WORKING DATA Start Marker
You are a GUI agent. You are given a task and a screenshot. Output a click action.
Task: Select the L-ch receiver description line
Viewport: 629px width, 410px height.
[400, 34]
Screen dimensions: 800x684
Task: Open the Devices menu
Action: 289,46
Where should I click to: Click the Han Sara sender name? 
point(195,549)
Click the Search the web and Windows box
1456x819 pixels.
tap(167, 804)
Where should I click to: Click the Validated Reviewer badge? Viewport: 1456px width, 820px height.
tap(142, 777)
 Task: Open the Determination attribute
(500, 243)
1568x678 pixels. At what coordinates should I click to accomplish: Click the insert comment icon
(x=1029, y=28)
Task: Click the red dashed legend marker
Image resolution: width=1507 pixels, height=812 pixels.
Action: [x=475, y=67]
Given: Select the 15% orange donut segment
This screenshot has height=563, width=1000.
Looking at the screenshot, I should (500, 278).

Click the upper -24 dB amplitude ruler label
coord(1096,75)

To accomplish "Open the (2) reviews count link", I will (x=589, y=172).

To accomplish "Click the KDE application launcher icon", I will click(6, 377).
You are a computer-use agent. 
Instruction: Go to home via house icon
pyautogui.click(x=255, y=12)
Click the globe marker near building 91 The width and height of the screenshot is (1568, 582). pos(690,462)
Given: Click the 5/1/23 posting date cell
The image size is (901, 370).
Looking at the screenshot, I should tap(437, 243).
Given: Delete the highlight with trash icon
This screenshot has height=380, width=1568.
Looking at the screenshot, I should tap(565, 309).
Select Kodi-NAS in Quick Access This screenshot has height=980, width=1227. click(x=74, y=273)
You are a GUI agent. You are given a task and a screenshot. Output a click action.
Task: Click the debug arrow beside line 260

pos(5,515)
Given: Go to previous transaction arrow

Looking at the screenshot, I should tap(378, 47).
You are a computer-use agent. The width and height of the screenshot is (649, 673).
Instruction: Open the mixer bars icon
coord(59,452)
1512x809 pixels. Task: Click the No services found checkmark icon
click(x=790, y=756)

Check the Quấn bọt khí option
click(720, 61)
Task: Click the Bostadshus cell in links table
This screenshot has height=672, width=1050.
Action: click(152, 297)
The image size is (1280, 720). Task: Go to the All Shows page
WORKING DATA End Marker
__WHAT YOU ARE ASKED TO DO__
Filter the entries by the string "Select" and copy each matching line.

__SOLUTION__
Task: Select the L-ch receiver description line
Given: Select the 15% orange donut segment
Select Kodi-NAS in Quick Access This screenshot has height=980, width=1227. click(x=74, y=273)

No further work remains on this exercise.